On February 10, 1960, the Cinema House was opened at the Union. Its members were filmmakers, writers, artists, composers, – about a hundred people in total. In 1960-1961 Union of Universities of Folk Culture was founded, where a group of 15 speakers worked.

The Union of Cinematographers of Azerbaijan was finally formed on January 11, 1963 at the First Constituent Congress of Workers of the Republican Cinematography.

Today, the Union is an independent organization operating based on its own Charter, endowed with legal and other rights arising from the Constitution of the Republic of Azerbaijan and the Law of Azerbaijan "On Non-Governmental Organizations (Public Associations and Foundations)".

== Activity ==
The main goal of the Union is the development of national cinema as an integral part of national culture and world cinema.

The Union of Cinematographers of Azerbaijan is a member of the Confederation of Unions of Cinematographers of the CIS and Baltic countries.

== Management ==
The chairman of the Union of Cinematographers of Azerbaijan is the film and theater playwright, director, producer, People's Writer of Azerbaijan, Rustam Ibragimbekov. He was elected the first secretary of the board of the organization at the fifth Congress of the Union, which was held in May 1981. At the ninth Congress in January 2003, he was elected Chairman of the Union. The acting first secretary of the Union is director Ali Isa Jabbarov.

The board of the Union includes such prominent artists and screenwriters as Asad Asadov, Vagif Behbutov, Baba Veziroglu, Firangiz Gurbanova, Mabud Maharramov, Shamil Najafzade, Anar Rzayev (Anar), Jamil Farajev, Shukufa Yusupova and others.

== Projects ==
In the early 1990s, the secretariat of the Board of the Union of Cinematographers decided to establish a competition for Azerbaijani national films. The first competition was held in 1991, the second – in 1993, the third – in 1995. Since 2003, there is another competition called Qızıl Çıraq ("Golden Lamp") held annually within the framework of the Union.
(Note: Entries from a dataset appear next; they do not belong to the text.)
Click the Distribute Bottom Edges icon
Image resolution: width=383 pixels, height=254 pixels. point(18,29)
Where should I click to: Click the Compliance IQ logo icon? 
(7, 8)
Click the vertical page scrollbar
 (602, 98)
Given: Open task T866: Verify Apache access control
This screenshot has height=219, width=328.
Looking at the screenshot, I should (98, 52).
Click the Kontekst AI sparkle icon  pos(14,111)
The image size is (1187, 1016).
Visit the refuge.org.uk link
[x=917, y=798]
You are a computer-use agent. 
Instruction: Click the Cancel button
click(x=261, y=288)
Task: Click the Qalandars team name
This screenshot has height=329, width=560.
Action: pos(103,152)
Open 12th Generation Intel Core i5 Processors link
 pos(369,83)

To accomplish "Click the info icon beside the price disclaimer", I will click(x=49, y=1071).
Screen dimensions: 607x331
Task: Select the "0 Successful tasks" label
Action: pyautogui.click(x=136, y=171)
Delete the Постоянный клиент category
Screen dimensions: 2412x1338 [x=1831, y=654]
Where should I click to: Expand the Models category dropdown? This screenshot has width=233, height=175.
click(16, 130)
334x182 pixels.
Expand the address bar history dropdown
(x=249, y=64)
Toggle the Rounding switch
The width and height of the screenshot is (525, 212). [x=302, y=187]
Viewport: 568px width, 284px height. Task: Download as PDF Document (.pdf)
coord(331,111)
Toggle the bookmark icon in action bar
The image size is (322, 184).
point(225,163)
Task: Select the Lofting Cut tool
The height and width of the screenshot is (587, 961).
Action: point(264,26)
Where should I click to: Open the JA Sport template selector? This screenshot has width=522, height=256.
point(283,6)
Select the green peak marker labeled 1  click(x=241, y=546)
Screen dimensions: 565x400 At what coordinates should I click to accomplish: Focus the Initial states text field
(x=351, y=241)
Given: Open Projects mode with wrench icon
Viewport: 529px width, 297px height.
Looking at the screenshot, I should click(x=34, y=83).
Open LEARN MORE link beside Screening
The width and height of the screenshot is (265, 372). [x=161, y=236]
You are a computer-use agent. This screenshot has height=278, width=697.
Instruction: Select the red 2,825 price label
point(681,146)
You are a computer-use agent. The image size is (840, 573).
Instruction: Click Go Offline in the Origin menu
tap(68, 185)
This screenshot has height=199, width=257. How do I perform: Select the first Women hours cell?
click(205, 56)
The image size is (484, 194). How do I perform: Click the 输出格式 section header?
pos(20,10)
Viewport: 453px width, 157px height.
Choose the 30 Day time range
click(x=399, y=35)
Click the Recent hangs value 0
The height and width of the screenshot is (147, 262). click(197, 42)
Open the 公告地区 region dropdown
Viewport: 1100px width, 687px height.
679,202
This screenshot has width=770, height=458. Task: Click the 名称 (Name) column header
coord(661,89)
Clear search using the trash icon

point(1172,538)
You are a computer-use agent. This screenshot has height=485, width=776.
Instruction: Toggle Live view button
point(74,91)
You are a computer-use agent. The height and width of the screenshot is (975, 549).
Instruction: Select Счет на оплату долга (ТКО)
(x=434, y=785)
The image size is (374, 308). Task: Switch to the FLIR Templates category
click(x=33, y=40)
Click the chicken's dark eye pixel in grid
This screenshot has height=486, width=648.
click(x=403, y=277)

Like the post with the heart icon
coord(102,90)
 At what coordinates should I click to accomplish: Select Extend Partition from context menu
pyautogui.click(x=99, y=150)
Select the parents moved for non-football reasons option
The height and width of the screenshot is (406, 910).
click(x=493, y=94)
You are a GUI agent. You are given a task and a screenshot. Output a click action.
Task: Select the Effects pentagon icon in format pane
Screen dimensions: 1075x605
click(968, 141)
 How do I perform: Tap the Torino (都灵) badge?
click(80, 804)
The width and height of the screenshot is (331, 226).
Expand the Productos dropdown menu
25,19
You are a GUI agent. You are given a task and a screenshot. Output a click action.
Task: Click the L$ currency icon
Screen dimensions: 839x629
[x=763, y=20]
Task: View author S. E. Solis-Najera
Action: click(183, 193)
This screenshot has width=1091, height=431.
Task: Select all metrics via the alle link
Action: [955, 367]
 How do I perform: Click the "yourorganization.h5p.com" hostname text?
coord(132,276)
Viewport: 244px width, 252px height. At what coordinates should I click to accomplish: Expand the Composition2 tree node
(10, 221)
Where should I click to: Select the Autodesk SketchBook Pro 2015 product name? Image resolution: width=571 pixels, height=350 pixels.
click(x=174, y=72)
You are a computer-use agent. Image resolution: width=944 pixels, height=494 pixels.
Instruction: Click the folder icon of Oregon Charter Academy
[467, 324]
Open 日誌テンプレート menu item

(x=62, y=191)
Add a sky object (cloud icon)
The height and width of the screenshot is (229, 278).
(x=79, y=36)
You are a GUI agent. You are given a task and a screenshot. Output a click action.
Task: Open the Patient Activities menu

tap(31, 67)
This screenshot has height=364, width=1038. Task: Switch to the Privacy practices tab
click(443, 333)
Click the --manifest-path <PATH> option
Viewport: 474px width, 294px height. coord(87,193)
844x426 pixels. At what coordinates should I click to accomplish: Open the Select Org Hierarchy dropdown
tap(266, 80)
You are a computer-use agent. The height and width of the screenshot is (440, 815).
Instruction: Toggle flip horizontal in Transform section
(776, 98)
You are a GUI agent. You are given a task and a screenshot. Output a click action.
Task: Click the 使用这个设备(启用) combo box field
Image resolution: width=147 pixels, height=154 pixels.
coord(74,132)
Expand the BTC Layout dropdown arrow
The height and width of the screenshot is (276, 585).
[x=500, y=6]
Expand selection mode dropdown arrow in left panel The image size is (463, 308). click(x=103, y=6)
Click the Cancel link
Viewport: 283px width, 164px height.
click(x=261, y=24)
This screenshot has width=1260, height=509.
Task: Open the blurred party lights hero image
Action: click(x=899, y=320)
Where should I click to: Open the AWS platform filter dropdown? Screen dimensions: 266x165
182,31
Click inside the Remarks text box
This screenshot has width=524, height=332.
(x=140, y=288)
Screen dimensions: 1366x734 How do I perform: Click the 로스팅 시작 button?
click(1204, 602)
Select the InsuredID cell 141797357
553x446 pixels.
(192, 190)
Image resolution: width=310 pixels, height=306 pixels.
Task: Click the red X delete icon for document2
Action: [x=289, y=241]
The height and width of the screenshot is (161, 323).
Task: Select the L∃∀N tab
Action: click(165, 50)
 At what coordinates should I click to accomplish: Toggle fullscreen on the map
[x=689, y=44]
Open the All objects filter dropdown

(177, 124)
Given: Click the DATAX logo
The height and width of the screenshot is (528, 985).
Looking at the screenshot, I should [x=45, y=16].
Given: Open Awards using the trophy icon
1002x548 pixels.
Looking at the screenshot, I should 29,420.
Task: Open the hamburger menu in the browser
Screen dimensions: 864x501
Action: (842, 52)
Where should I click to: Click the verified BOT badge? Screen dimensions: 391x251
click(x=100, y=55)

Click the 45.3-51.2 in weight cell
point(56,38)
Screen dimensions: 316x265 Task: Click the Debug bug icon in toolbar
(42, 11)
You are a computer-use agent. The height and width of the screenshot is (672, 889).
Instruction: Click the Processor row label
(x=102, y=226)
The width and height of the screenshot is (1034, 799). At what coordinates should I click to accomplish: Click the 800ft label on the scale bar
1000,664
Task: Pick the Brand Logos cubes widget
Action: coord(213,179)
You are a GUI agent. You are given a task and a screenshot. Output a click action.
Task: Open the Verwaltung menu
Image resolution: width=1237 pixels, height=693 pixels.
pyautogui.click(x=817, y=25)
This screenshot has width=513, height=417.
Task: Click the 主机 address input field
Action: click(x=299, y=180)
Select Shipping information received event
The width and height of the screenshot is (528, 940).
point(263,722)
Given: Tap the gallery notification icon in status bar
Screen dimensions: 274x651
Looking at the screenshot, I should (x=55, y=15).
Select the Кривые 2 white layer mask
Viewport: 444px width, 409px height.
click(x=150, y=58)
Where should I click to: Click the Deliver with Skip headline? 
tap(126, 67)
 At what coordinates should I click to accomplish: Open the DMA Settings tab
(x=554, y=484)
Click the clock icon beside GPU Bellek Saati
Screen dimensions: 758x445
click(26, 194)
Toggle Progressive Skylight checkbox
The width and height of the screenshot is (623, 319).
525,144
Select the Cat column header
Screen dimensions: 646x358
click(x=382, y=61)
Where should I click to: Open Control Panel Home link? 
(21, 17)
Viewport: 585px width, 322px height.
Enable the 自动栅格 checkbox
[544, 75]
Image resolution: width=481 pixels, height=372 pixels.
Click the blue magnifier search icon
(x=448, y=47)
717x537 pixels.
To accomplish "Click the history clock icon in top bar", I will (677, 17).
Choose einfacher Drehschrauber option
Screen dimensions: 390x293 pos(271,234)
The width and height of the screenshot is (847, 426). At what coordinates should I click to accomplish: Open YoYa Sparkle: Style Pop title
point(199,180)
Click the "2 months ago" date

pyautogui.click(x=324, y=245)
In 1996, the Baku International Film Festival ("East-West") was established by the Union of Cinematographers of Azerbaijan and the Foundation for the 100th Anniversary of World Cinema in Azerbaijan with the assistance of the Confederation of Cinematographers' Unions of the CIS and Baltic countries. The purpose of the festival is to promote the integration and mutual enrichment of two cultures, Eastern and Western. The last festival was held in September 2009.

International Film School (higher courses for screenwriters and directors) was established by the Union of Cinematographers of Azerbaijan in 2007 based on Decree №1993 of the President of Azerbaijan Ilham Aliyev dated February 23, 2007 "On the development of cinematography in Azerbaijan" and the corresponding decision of the Cabinet of Ministers. The main goal of the film school is to identify talents and train new highly professional personnel in the field of cinematography.

The "State program for the development of Azerbaijani cinema for 2008-2018" proposed by Rustam Ibragimbekov was approved by President Ilham Aliyev in 2008.

On July 9, 2012, the Cinematographic Award of the Union of Cinematographers of Azerbaijan was established. The award is annually awarded to representatives of the intelligentsia of Azerbaijan for their outstanding contribution to the development of cinema. The purpose of the award is to highlight the positive trends of national cinema. Among the awarded cinematographers were: Fikret Aliyev, Asif Rustamov, Fakhraddin Manafov, Zia Shikhlinsky, Firangiz Gurbanova, Fuad Poladov, Javid Akhadov, Javanshir Guliyev, Tahir Aliyev, Nizami Abbas, Asad Asadov, Adil Gulamov, Rafig Huseynli, Kamal Seidov, Mehriban Zeki, Mirbala Salimli, Nazim Rza, Anar, Rauf Aliyev, Ramiz Abutalibov etc.